◆ Your objective ◆
For the data that follows, state how many lines hold the string "computer", giving the number by itself.
Segment Open
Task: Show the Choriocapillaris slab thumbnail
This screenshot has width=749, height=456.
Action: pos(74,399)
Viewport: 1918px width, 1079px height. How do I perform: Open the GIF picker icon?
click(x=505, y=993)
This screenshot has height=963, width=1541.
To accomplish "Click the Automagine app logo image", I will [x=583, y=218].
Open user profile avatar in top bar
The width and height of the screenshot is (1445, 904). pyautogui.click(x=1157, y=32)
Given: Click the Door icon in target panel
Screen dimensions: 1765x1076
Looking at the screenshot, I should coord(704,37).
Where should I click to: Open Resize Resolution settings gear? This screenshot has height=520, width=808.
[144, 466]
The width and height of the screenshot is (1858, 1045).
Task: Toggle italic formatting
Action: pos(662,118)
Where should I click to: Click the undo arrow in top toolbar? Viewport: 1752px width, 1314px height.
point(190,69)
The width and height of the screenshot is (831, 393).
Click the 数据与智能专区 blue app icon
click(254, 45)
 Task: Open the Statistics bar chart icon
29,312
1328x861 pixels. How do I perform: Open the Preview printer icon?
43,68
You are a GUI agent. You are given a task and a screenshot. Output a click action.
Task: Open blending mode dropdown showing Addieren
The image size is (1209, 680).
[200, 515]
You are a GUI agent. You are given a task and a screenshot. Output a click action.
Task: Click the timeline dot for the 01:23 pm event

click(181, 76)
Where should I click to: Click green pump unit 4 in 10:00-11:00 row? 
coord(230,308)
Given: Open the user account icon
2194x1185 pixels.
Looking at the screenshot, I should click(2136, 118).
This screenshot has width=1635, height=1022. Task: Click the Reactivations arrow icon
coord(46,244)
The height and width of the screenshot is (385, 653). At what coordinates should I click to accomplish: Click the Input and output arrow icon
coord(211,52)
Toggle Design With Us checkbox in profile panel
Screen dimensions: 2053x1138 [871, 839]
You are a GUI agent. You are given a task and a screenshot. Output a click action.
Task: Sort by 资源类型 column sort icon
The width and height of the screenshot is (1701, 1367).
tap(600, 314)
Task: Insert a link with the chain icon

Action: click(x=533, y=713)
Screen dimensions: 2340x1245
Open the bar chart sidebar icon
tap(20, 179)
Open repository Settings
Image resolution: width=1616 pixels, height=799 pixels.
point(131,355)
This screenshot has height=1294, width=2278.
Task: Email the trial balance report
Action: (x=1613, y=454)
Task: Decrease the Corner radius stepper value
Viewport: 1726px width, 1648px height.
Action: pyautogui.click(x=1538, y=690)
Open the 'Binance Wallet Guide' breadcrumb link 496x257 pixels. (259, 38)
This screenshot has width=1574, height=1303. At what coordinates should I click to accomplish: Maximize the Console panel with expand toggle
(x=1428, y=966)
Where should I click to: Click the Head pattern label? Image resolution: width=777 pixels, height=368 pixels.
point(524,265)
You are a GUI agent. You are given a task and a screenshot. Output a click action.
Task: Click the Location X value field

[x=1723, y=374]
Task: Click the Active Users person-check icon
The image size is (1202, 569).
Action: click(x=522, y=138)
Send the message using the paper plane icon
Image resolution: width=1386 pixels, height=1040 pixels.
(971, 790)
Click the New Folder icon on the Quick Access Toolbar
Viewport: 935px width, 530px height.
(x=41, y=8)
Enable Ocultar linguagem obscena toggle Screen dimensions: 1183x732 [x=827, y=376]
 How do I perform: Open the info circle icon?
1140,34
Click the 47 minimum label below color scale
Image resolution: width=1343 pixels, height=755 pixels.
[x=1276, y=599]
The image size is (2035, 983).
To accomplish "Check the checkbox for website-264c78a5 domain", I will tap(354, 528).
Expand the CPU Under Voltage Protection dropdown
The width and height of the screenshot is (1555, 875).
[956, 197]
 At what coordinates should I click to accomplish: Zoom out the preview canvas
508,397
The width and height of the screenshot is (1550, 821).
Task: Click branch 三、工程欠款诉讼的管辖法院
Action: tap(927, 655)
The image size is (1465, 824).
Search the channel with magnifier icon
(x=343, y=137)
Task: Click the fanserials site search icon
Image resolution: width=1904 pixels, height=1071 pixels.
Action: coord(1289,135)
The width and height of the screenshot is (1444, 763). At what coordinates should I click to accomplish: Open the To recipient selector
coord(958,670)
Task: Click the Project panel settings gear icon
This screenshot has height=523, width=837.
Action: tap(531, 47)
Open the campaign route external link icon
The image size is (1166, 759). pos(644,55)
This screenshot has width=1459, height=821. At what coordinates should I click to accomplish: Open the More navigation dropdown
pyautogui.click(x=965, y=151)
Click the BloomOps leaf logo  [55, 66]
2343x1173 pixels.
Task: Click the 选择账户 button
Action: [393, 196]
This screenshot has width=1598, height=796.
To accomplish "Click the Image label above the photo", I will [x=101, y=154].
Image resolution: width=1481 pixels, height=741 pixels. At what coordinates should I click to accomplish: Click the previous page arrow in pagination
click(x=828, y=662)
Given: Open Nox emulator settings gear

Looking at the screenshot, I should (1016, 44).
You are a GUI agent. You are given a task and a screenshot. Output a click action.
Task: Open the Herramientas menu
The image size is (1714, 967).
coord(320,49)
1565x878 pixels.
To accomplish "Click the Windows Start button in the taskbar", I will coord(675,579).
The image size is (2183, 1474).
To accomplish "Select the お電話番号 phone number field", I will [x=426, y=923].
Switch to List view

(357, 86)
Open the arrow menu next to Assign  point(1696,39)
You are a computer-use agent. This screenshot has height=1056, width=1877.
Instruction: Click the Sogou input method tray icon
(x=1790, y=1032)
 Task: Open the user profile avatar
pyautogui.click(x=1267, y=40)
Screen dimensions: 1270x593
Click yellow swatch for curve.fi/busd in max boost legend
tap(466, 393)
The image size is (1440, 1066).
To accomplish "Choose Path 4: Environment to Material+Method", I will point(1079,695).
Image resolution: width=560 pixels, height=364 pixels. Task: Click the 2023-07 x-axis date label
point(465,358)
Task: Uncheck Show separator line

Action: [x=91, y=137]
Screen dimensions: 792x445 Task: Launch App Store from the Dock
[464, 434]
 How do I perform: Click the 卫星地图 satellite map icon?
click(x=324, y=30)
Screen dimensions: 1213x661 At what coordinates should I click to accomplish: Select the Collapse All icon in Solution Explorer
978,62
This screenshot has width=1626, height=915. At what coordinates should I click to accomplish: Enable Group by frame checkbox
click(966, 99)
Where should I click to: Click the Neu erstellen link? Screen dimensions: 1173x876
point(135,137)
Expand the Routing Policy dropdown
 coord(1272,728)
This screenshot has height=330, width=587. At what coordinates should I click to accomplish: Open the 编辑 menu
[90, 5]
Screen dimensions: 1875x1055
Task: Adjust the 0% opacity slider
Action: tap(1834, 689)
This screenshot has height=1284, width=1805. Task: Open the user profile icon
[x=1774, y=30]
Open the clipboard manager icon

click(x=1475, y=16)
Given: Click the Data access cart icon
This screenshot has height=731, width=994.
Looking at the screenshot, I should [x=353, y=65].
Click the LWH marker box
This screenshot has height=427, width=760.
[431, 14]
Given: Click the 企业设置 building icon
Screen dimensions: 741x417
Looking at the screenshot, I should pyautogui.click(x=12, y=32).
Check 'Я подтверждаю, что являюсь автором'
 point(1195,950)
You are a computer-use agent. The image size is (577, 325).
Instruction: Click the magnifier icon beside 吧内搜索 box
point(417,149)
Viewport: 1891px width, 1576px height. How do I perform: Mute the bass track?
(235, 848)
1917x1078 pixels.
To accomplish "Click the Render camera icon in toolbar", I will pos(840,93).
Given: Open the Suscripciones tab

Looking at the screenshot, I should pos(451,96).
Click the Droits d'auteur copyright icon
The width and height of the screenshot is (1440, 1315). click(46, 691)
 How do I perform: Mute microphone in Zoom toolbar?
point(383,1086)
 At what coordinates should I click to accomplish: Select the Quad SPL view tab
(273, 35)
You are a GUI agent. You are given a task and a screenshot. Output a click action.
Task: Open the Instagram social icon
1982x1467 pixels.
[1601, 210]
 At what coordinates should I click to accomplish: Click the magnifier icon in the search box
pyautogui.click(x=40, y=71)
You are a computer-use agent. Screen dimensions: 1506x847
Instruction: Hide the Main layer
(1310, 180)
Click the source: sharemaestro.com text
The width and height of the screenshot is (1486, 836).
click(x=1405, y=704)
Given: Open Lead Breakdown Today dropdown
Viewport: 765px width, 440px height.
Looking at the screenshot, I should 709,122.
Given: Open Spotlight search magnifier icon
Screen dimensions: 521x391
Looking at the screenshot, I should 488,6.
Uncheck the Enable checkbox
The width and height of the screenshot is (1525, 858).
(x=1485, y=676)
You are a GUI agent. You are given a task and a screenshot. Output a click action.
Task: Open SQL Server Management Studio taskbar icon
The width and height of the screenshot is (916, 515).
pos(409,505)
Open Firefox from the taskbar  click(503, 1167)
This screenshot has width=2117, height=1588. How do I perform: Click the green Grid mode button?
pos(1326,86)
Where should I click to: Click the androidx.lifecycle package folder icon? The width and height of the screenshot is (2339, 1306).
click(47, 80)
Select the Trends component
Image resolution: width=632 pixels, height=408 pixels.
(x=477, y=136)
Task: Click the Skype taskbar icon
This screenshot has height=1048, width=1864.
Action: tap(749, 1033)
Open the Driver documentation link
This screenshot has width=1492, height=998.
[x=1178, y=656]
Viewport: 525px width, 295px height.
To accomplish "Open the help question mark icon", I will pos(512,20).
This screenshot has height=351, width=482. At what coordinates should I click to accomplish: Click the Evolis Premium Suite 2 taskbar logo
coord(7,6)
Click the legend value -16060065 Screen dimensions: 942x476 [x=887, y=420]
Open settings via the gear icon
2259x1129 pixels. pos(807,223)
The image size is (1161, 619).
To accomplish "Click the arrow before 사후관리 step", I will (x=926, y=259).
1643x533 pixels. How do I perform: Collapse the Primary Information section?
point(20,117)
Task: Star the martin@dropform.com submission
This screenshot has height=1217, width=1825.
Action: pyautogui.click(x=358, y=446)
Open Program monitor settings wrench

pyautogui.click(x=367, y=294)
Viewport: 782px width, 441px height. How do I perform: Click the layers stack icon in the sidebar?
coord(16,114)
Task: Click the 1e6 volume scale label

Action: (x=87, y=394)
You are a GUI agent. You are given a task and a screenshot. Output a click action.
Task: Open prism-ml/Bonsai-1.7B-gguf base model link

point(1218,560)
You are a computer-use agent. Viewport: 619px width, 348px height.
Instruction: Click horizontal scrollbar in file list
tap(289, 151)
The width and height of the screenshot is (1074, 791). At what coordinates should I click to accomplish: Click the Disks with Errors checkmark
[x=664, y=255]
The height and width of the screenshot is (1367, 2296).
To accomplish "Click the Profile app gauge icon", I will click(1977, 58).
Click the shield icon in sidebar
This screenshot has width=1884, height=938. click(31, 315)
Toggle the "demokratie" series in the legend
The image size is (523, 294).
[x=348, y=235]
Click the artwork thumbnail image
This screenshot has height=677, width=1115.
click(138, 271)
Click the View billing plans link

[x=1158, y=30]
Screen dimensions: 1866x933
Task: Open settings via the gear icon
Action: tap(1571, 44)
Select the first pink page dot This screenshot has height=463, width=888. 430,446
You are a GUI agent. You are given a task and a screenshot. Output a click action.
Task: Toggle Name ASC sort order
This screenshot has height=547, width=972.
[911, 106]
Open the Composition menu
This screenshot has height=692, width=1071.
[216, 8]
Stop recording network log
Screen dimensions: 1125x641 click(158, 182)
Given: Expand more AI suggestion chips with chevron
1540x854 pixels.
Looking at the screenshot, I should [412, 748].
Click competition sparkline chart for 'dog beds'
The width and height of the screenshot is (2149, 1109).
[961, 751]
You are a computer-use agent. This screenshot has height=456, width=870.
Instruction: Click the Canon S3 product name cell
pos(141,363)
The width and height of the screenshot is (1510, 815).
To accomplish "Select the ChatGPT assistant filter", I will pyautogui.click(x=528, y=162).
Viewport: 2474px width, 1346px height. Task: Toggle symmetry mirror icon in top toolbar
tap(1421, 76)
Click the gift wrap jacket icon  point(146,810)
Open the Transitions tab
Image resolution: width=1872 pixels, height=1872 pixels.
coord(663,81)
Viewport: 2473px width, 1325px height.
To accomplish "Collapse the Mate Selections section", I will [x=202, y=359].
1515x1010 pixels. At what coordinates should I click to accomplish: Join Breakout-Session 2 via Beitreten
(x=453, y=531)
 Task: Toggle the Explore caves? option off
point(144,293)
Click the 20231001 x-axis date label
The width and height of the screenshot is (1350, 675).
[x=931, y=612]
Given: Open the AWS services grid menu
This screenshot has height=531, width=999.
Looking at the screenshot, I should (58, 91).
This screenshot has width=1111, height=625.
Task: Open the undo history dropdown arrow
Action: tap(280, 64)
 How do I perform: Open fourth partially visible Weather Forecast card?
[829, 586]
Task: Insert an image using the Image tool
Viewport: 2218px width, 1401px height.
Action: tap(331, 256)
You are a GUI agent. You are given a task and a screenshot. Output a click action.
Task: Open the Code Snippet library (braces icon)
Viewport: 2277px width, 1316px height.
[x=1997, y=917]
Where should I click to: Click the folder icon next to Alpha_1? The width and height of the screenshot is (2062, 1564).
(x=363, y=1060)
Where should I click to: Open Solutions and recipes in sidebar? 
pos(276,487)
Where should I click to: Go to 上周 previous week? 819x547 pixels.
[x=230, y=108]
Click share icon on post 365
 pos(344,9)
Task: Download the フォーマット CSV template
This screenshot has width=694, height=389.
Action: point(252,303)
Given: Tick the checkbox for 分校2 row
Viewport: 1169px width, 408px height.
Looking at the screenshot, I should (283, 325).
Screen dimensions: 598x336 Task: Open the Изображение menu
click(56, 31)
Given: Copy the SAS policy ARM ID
Segment Closed
◆ Task solution ◆
5